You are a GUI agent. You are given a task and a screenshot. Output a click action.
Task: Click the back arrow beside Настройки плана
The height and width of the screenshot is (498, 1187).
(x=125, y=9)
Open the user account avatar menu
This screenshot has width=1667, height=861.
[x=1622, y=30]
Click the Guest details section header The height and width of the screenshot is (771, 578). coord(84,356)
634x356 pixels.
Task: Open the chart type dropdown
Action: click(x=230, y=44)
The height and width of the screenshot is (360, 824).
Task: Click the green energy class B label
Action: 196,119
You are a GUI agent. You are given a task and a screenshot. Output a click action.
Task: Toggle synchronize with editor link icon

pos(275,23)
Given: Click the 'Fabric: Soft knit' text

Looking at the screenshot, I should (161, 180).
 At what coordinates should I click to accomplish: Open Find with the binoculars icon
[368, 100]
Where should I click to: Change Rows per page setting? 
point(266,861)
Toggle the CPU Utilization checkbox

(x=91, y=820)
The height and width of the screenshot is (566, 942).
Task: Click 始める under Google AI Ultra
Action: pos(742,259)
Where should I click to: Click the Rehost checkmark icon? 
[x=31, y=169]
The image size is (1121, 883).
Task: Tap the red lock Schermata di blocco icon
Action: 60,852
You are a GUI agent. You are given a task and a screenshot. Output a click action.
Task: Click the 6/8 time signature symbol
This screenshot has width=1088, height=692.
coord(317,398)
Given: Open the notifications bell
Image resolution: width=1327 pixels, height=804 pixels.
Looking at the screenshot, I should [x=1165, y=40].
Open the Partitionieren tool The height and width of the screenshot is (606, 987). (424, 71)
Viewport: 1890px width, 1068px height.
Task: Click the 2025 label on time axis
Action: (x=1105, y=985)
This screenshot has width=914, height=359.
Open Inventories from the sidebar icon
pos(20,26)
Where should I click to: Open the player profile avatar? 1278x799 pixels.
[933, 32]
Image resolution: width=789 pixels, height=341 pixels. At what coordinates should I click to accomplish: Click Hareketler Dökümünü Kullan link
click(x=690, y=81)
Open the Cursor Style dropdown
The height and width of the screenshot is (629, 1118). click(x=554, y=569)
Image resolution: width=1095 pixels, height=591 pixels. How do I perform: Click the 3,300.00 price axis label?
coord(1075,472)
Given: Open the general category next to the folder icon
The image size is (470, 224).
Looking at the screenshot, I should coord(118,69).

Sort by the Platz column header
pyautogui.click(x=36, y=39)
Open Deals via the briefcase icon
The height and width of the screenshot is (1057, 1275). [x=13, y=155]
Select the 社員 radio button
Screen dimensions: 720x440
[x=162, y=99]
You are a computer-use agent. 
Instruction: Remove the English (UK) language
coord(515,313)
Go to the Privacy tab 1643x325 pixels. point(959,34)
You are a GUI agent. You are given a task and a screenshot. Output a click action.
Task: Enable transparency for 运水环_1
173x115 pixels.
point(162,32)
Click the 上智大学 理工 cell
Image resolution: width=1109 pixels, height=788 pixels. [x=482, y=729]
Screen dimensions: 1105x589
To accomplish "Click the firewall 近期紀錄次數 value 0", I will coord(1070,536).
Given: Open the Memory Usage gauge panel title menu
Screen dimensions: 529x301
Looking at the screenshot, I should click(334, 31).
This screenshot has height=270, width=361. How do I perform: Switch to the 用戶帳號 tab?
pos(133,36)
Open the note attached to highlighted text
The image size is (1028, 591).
------------------------------------
TASK TO COMPLETE — Convert the data above into a JSON list of strings, one string per line, leaving out any blank lines.

SOLVED EXERCISE —
[
  "You are a GUI agent. You are given a task and a screenshot. Output a click action.",
  "Task: Click the back arrow beside Настройки плана",
  "The height and width of the screenshot is (498, 1187).",
  "(x=125, y=9)",
  "Open the user account avatar menu",
  "This screenshot has width=1667, height=861.",
  "[x=1622, y=30]",
  "Click the Guest details section header The height and width of the screenshot is (771, 578). coord(84,356)",
  "634x356 pixels.",
  "Task: Open the chart type dropdown",
  "Action: click(x=230, y=44)",
  "The height and width of the screenshot is (360, 824).",
  "Task: Click the green energy class B label",
  "Action: 196,119",
  "You are a GUI agent. You are given a task and a screenshot. Output a click action.",
  "Task: Toggle synchronize with editor link icon",
  "pos(275,23)",
  "Given: Click the 'Fabric: Soft knit' text",
  "Looking at the screenshot, I should (161, 180).",
  " At what coordinates should I click to accomplish: Open Find with the binoculars icon",
  "[368, 100]",
  "Where should I click to: Change Rows per page setting? ",
  "point(266,861)",
  "Toggle the CPU Utilization checkbox",
  "(x=91, y=820)",
  "The height and width of the screenshot is (566, 942).",
  "Task: Click 始める under Google AI Ultra",
  "Action: pos(742,259)",
  "Where should I click to: Click the Rehost checkmark icon? ",
  "[x=31, y=169]",
  "The image size is (1121, 883).",
  "Task: Tap the red lock Schermata di blocco icon",
  "Action: 60,852",
  "You are a GUI agent. You are given a task and a screenshot. Output a click action.",
  "Task: Click the 6/8 time signature symbol",
  "This screenshot has width=1088, height=692.",
  "coord(317,398)",
  "Given: Open the notifications bell",
  "Image resolution: width=1327 pixels, height=804 pixels.",
  "Looking at the screenshot, I should [x=1165, y=40].",
  "Open the Partitionieren tool The height and width of the screenshot is (606, 987). (424, 71)",
  "Viewport: 1890px width, 1068px height.",
  "Task: Click the 2025 label on time axis",
  "Action: (x=1105, y=985)",
  "This screenshot has width=914, height=359.",
  "Open Inventories from the sidebar icon",
  "pos(20,26)",
  "Where should I click to: Open the player profile avatar? 1278x799 pixels.",
  "[933, 32]",
  "Image resolution: width=789 pixels, height=341 pixels. At what coordinates should I click to accomplish: Click Hareketler Dökümünü Kullan link",
  "click(x=690, y=81)",
  "Open the Cursor Style dropdown",
  "The height and width of the screenshot is (629, 1118). click(x=554, y=569)",
  "Image resolution: width=1095 pixels, height=591 pixels. How do I perform: Click the 3,300.00 price axis label?",
  "coord(1075,472)",
  "Given: Open the general category next to the folder icon",
  "The image size is (470, 224).",
  "Looking at the screenshot, I should coord(118,69).",
  "Sort by the Platz column header",
  "pyautogui.click(x=36, y=39)",
  "Open Deals via the briefcase icon",
  "The height and width of the screenshot is (1057, 1275). [x=13, y=155]",
  "Select the 社員 radio button",
  "Screen dimensions: 720x440",
  "[x=162, y=99]",
  "You are a computer-use agent. ",
  "Instruction: Remove the English (UK) language",
  "coord(515,313)",
  "Go to the Privacy tab 1643x325 pixels. point(959,34)",
  "You are a GUI agent. You are given a task and a screenshot. Output a click action.",
  "Task: Enable transparency for 运水环_1",
  "173x115 pixels.",
  "point(162,32)",
  "Click the 上智大学 理工 cell",
  "Image resolution: width=1109 pixels, height=788 pixels. [x=482, y=729]",
  "Screen dimensions: 1105x589",
  "To accomplish \"Click the firewall 近期紀錄次數 value 0\", I will coord(1070,536).",
  "Given: Open the Memory Usage gauge panel title menu",
  "Screen dimensions: 529x301",
  "Looking at the screenshot, I should click(334, 31).",
  "This screenshot has height=270, width=361. How do I perform: Switch to the 用戶帳號 tab?",
  "pos(133,36)",
  "Open the note attached to highlighted text",
  "The image size is (1028, 591)."
]